Des dizaines de journalistes et de militants des droits de l’Homme ont tenu un rassemblement ce mercredi, à la maison de la presse Tahar Djaout à Alger. Tous ont scandé pour la libération d’Adlène Mellah, emprisonné pour avoir manifesté à Alger.   

Il y a « violation de la liberté de la presse », a martelé Zoubida Assoul, avocate, présidente de parti et porte-parole du mouvement Mouatana ayant pris la parole après le journaliste Saïd Boudour. « La répression est systématique contre tous ceux qui s’opposent à ce pouvoir», a-t-elle lancé, ajoutant qu’ « Adlène Mellah devrait être le dernier journaliste à être emprisonné en Algérie ». 

l’ancienne juge a par ailleurs, appelé à une mobilisation en force pour faire cesser ces injustices.

À la maison de la presse Tahar Djaout, il y avait également Khelaf Benhadda, ancien Rédacteur en chef du site Algérie Direct, sous le coup d’un contrôle judiciaire, l’épouse d’Adlène Mellah et Abdelkrim Zeghileche, fondateur de Radio Sarbacane lui aussi sous le coup d’une procédure judiciaire.
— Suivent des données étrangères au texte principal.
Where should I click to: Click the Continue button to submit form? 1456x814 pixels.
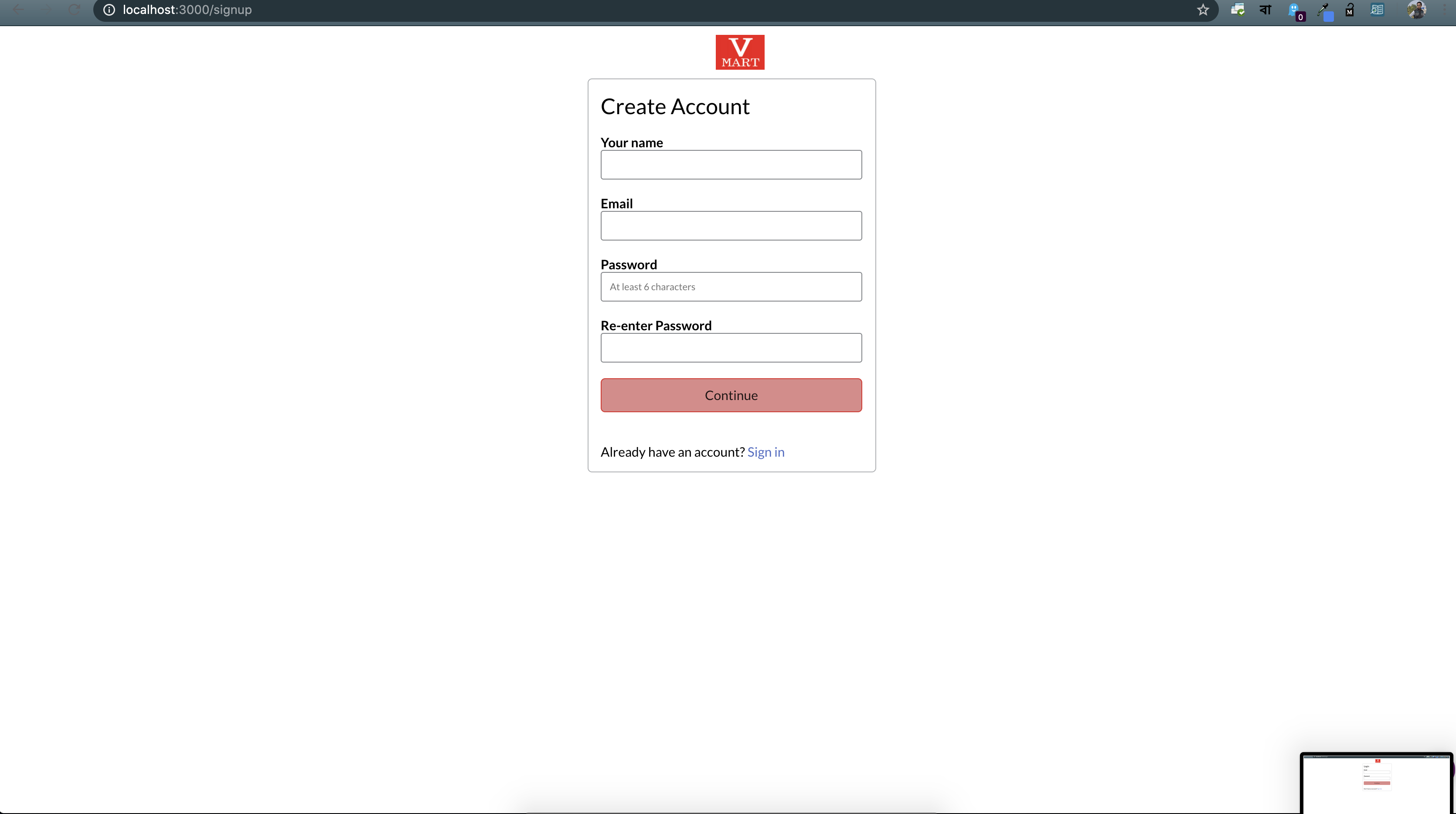[731, 395]
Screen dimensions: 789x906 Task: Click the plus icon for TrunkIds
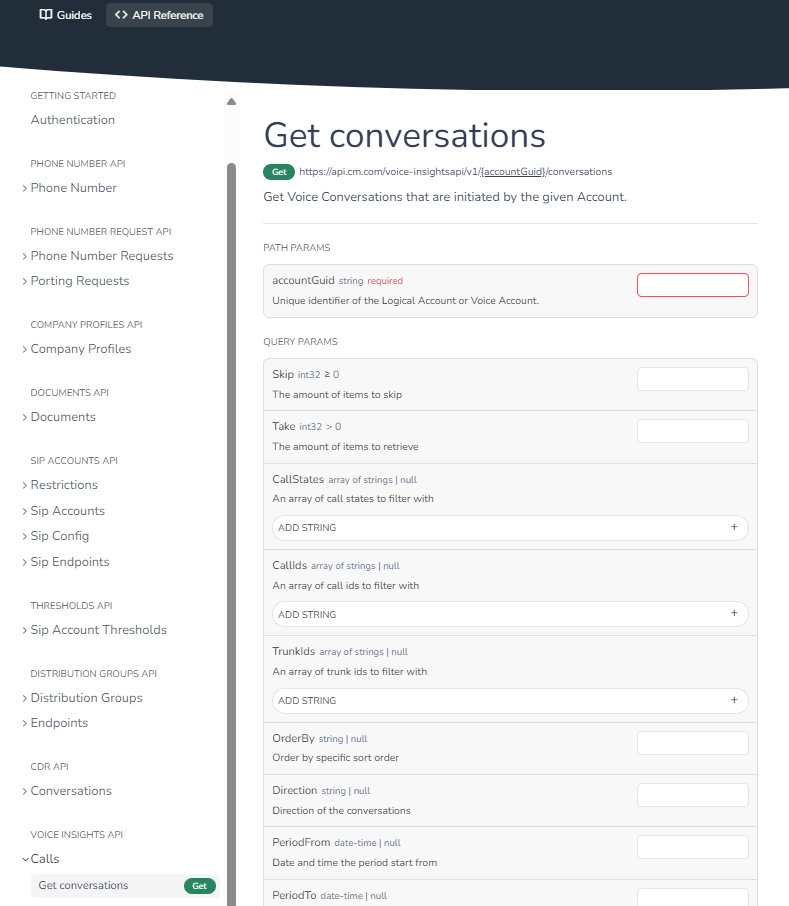click(733, 700)
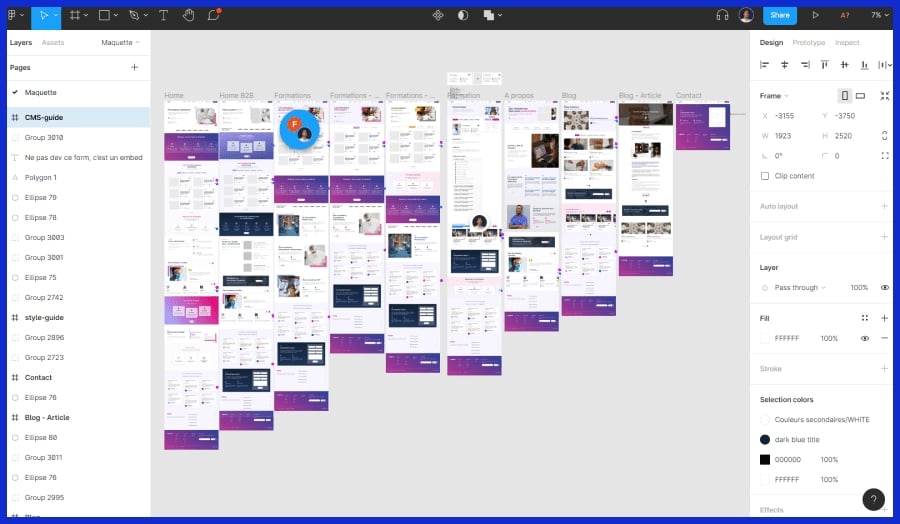
Task: Click the help question mark button
Action: pos(872,499)
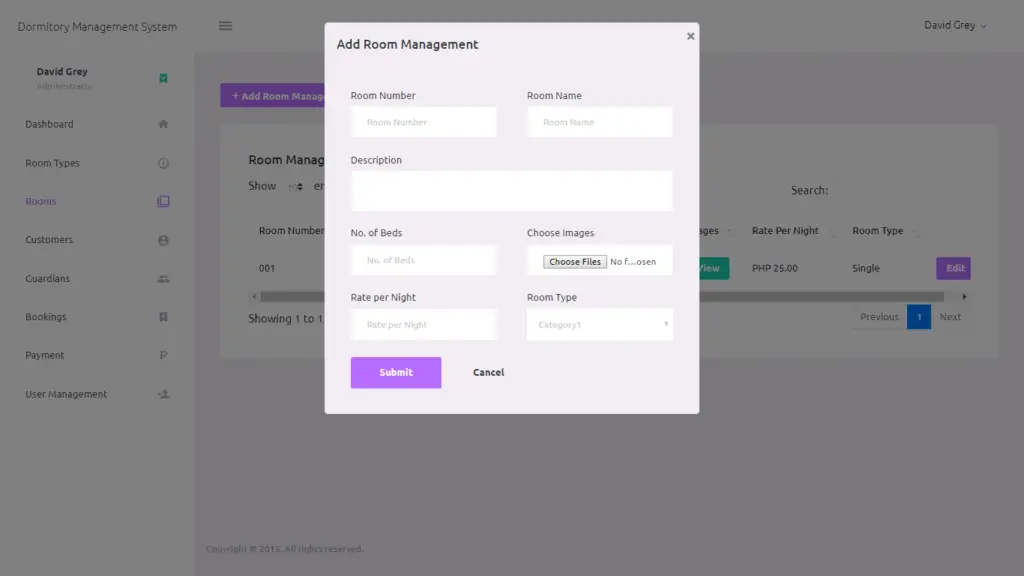Open Customers via the person icon
The height and width of the screenshot is (576, 1024).
click(x=163, y=239)
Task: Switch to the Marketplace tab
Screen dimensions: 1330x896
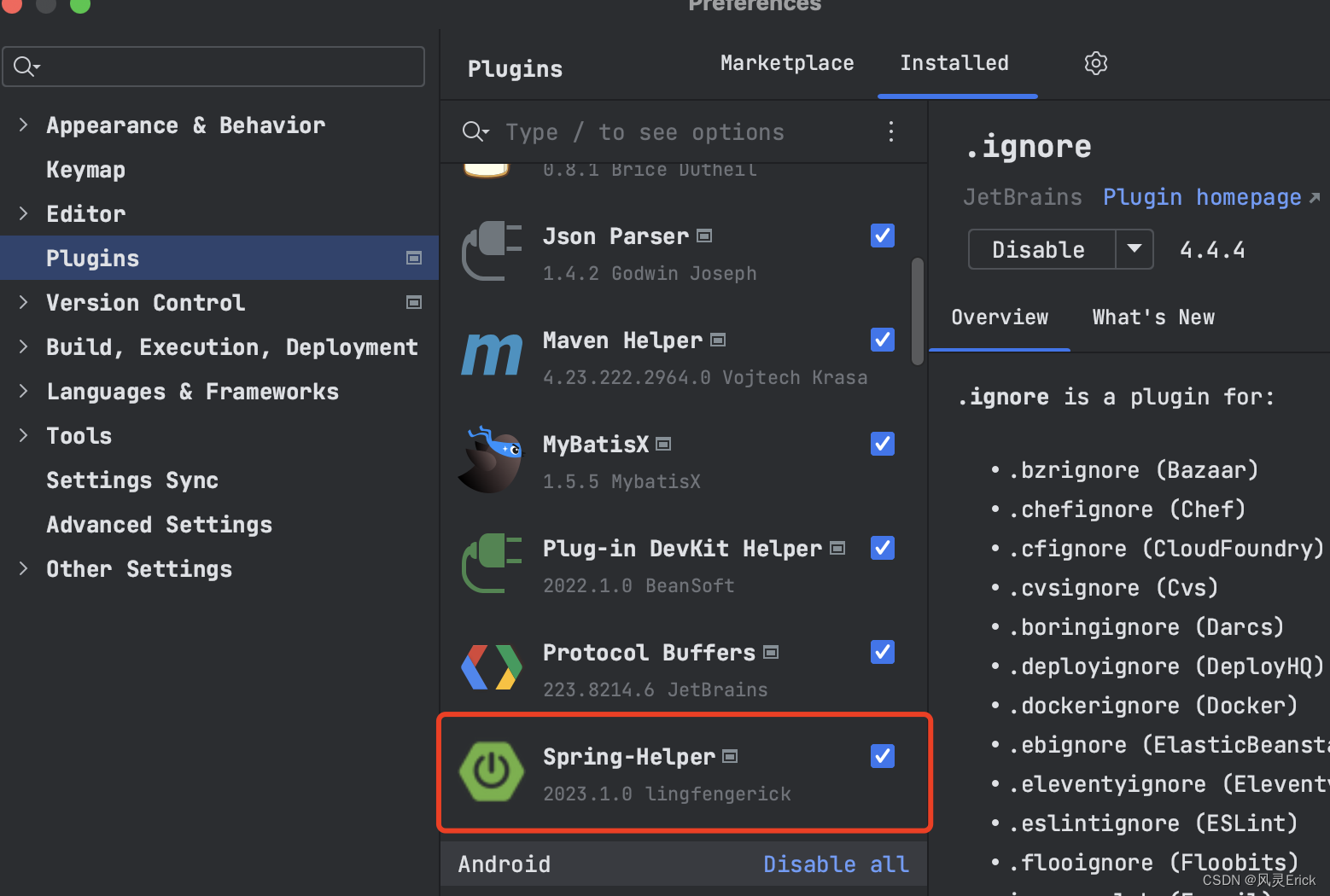Action: point(786,62)
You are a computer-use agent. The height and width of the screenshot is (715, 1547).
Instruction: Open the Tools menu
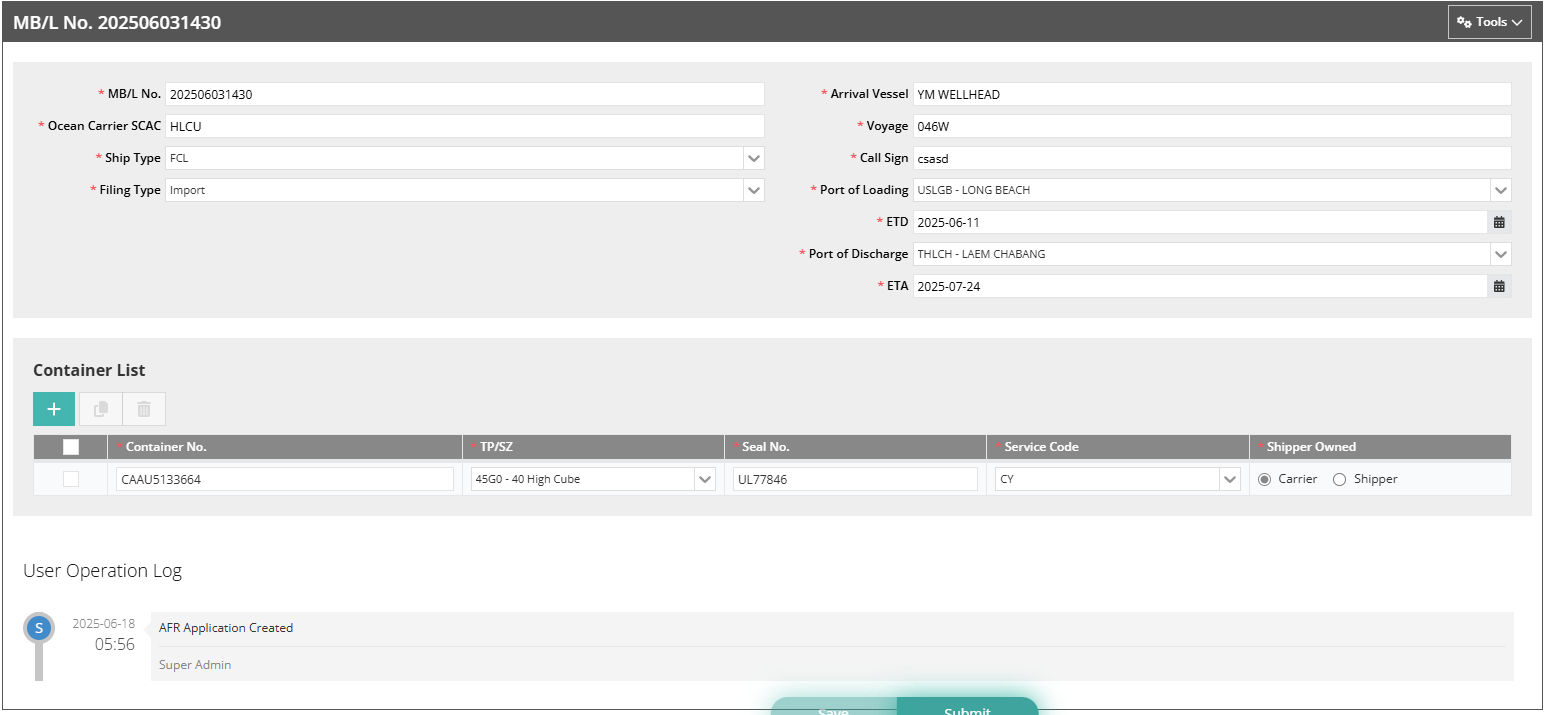[x=1489, y=22]
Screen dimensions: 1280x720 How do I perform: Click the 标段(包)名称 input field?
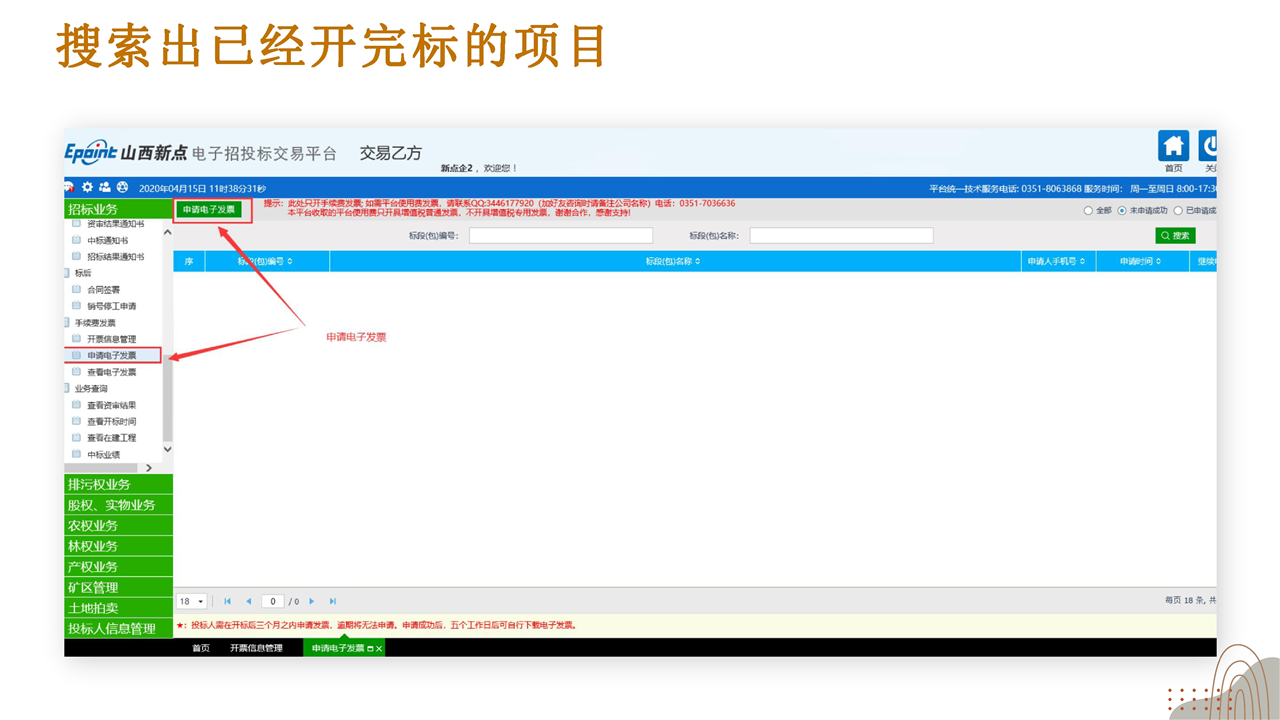(841, 236)
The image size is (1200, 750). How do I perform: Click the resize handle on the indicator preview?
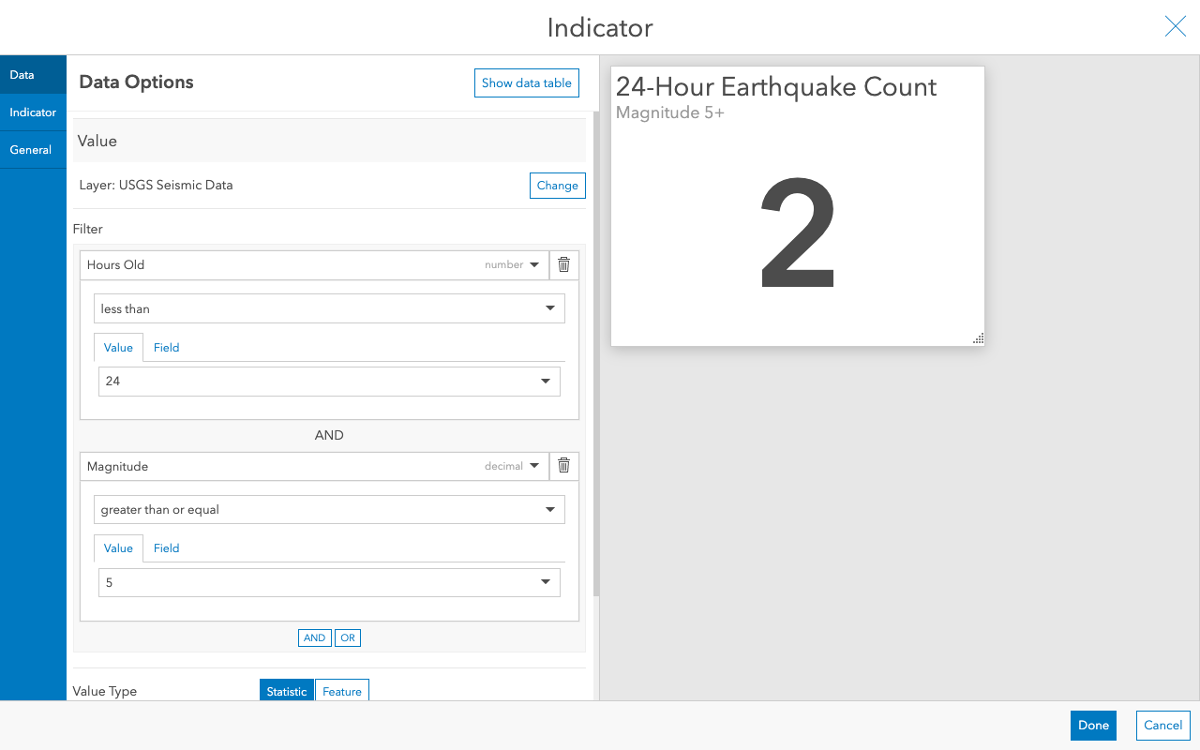[977, 339]
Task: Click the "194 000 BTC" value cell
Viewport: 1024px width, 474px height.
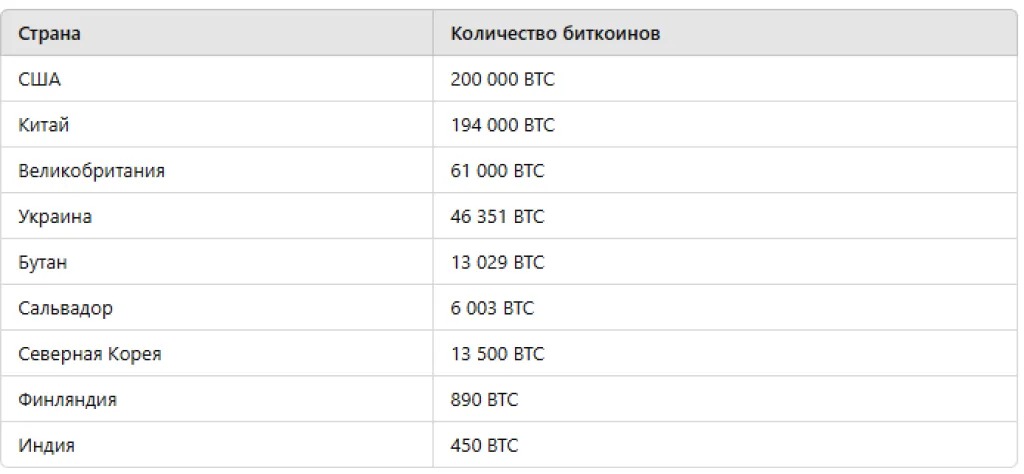Action: click(x=503, y=126)
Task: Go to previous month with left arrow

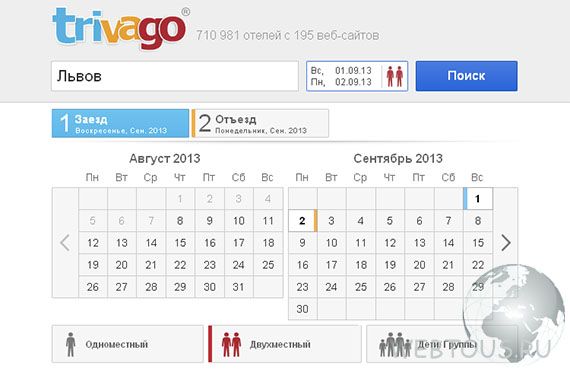Action: click(65, 242)
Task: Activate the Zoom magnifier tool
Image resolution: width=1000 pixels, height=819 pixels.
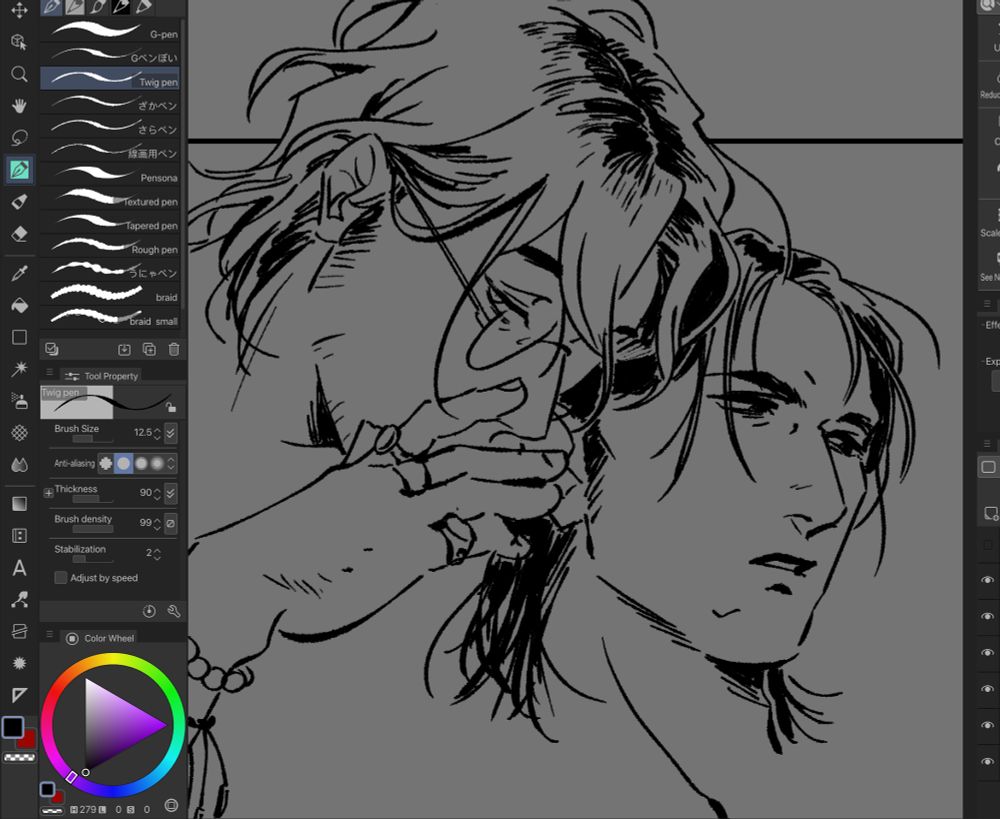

Ils ont crié leur détresse et appelé à la libération d’Adlène, dont l’état de santé est devenu critique.

Son cas rappel de plus en plus, celui du défunt journaliste Mohamed Tamalt, mort en prison pour avoir rédigé des articles critiques contre le président Bouteflika et l’armée !

Rappelons que le procès en appel du journaliste Adlène Mellah, incarcéré à la prison d’El Harrach à Alger a été fixé au 23 janvier à la cour d’Alger. Adlène a avait écopé d’une peine d’un an de prison ferme à la suite d’un procès kafkaïen.